Covid-19: Two Chinese medicines get emergency approval

Two Covid-19 medicines, BRII-196 and BRII-198 have been given emergency approval by the National Medical Products Administration (NMPA).

The emergence of a new COVID-19 variant, Omicron, has sparked reactions from health practitioners and regulators around the world have given the green light to treatments, particularly for high-risk groups.

According to NMPA, the two medicines are used in combination to treat adult and adolescent patients with mild and moderate symptoms and with severe risk factors for progression.

The organisation also revealed that the medicines are conditionally approved for adolescents, ranging from 12 to 17 years of age, with a body weight greater than 40 kg.

According to studies, vaccines manufactured in China have lower efficacy rates than those made overseas.

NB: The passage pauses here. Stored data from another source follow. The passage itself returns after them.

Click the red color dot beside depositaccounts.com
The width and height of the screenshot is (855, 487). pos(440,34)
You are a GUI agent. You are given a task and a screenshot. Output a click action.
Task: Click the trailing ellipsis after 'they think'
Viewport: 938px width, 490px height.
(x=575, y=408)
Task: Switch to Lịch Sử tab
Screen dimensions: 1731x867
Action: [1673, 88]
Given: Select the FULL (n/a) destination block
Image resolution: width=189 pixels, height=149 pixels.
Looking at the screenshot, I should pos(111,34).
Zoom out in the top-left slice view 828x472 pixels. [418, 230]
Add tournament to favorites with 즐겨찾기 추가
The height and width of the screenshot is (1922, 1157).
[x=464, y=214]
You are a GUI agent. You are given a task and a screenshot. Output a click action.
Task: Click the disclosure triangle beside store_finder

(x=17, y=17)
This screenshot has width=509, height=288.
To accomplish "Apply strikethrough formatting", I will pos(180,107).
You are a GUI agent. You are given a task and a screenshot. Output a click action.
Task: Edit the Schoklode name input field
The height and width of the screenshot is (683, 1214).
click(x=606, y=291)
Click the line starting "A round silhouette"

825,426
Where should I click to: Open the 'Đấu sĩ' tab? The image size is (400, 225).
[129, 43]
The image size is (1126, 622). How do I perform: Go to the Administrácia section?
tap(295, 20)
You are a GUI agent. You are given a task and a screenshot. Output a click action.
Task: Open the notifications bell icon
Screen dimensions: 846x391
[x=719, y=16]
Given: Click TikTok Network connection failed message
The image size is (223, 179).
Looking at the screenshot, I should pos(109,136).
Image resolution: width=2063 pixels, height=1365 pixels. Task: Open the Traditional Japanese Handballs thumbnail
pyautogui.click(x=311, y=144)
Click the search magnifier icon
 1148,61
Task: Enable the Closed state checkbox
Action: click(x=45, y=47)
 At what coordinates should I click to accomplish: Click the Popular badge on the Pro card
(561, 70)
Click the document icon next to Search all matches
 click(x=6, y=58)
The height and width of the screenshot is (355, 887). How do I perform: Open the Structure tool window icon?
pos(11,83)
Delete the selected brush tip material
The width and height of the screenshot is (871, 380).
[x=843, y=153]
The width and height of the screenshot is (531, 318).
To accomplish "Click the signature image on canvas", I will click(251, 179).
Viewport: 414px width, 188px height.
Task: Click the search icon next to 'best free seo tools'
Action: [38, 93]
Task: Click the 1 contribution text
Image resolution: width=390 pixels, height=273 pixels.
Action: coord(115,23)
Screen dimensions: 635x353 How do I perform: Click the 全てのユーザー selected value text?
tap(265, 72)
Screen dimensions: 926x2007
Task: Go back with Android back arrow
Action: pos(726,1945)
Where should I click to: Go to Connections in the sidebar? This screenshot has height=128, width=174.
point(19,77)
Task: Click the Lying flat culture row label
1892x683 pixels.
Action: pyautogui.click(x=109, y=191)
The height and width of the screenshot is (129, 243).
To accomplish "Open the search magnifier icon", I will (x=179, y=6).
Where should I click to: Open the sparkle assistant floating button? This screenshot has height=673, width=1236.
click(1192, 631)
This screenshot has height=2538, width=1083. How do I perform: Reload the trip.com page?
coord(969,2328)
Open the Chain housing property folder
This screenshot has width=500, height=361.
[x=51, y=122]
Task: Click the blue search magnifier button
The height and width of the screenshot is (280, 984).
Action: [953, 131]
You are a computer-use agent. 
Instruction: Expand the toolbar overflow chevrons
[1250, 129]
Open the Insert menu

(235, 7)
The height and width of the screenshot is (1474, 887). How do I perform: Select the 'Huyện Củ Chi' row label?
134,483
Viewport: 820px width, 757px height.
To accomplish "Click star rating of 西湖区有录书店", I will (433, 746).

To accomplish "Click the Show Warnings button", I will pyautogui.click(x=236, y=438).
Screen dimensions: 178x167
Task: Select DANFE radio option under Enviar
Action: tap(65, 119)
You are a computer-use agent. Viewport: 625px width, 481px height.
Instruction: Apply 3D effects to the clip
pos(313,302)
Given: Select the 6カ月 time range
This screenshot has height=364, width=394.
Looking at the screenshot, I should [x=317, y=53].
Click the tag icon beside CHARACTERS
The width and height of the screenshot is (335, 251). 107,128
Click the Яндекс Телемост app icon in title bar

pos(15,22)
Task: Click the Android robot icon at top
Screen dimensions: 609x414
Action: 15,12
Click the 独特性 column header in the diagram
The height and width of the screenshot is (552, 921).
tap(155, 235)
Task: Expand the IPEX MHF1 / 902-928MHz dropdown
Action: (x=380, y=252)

Tsinghua University, the Third People’s Hospital of Shenzhen and Brii Biosciences have jointly developed the cocktail therapy of monoclonal antibodies, which are derived from antibodies isolated from people who have recovered from COVID-19.

The drug authority said the treatment involves a combination of two drugs, administered through injections and can be used to treat certain cases that are at risk of progressing in severity.

This is China’s first approved COVID-19 virus-neutralising antibody combination therapy with independent intellectual property rights.